Esta situación de aparente desequilibrio provoca una tensión en el uso de los recursos, tanto en los naturales (energía, zonas verdes, el propio aire…) como en los creados por el hombre (carreteras, hospitales, lugares de ocio…), pero no por ello la gente está dispuesta a dejar de migrar, como lo ha venido haciendo a lo largo de la historia. Pero, ¿cuál es la razón?
Pues es algo tan simple como la promesa de una vida mejor. En las ciudades, además del Co2, también se concentra la actividad económica (el 74% del crecimiento global del planeta proviene de las ciudades), y esto se debe fundamentalmente a que es en las ciudades donde se da la creatividad, la innovación, la transmisión de ideas, y por tanto la creación de valor. Está claro que el roce hace el cariño, pero también las chispas, ya sean en forma de nuevas ideas o en forma de tensiones que demandan nuevas de soluciones sobre las que investigar.
Por otro lado, y aunque parezca mentira, el hecho de vivir más juntos permite hacer un uso más eficiente de los recursos, y son muchos los que sostienen ya que la huella ecológica de un urbanita es significativamente inferior a la de una persona que vive en una zona rural, sobre todo porque tiene una casa más pequeña y puede utilizar el transporte público.
Pero ¿qué otra cosa tienen en común nuestras tres historias del principio? Pues si nos fijamos, todas ellas demuestran que de darse algún día, la calidad de vida y la gran urbe son conceptos compatibles. Pero para ello necesitamos dar un gran paso en la forma en que ciudadanos, empresas y administraciones públicas nos relacionamos con nuestra ciudad y también en como colaboramos entre nosotros, de forma que pasemos de la ciudad más o menos digital y conectada en la que vivimos a día de hoy, a una ciudad inteligente, una Smart City.
Y así llegamos al tercer punto en común de las tres historias: en todas ellas se hace un uso inteligente de la información para dar un servicio de valor. A día de hoy, y gracias a la tecnología, todo lo que hacemos deja un rastro digital que en la mayoría de los casos (hasta el el 95%) no es utilizado más allá de su aplicación principal.

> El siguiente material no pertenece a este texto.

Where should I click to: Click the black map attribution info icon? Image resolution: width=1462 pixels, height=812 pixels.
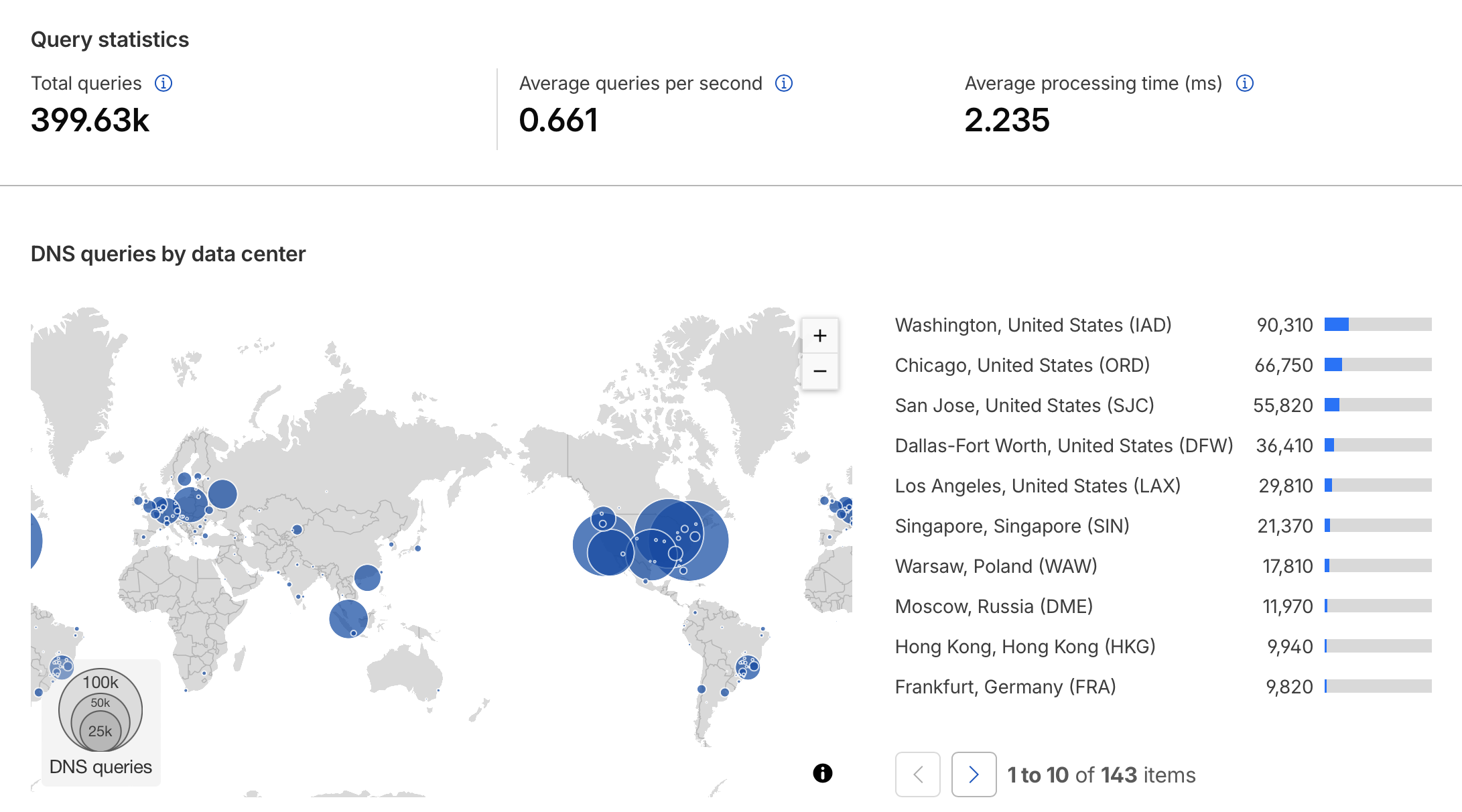(x=823, y=773)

Si pensamos en las llamadas de teléfono, los pagos con tarjeta, las grabaciones de seguridad en video, las compras en máquinas de vending, el paso por peajes, el uso de redes sociales, de cámaras de fotos, los consumos de energía…. podemos imaginar teras y teras de información, que convenientemente agregada, procesada y combinada, nos permitiría obtener una visión de la ciudad en tiempo real que abre la puerta a multitud de aplicaciones inteligentes, que nos harían la vida más fácil, y además de una forma más sostenible.
Si a esta información sobre las personas ya existente a día de hoy, le añadimos el hecho que cada vez hay más dispositivos conectados que además cuentan con sensores que les permiten comunicar cambios de estado (de humedad, luz, temperatura, ocupación, etc…), podemos hacernos una idea, aun vaga todavía de lo que está por venir.
Desde BBVA Innovación estamos analizando el impacto que la evolución hacia la Smart City tendrá en nuestro negocio, y también estamos buscando vías de participación en este nuevo paradigma de uso inteligente de la información y los datos para crear nuevos servicios de valor.
Juan, Claire y Kim no son personajes de ficción, ni siquiera son nuestros hijos. Son ciudadanos como nosotros mismos viviendo en algún momento de entre hoy y el año 2020.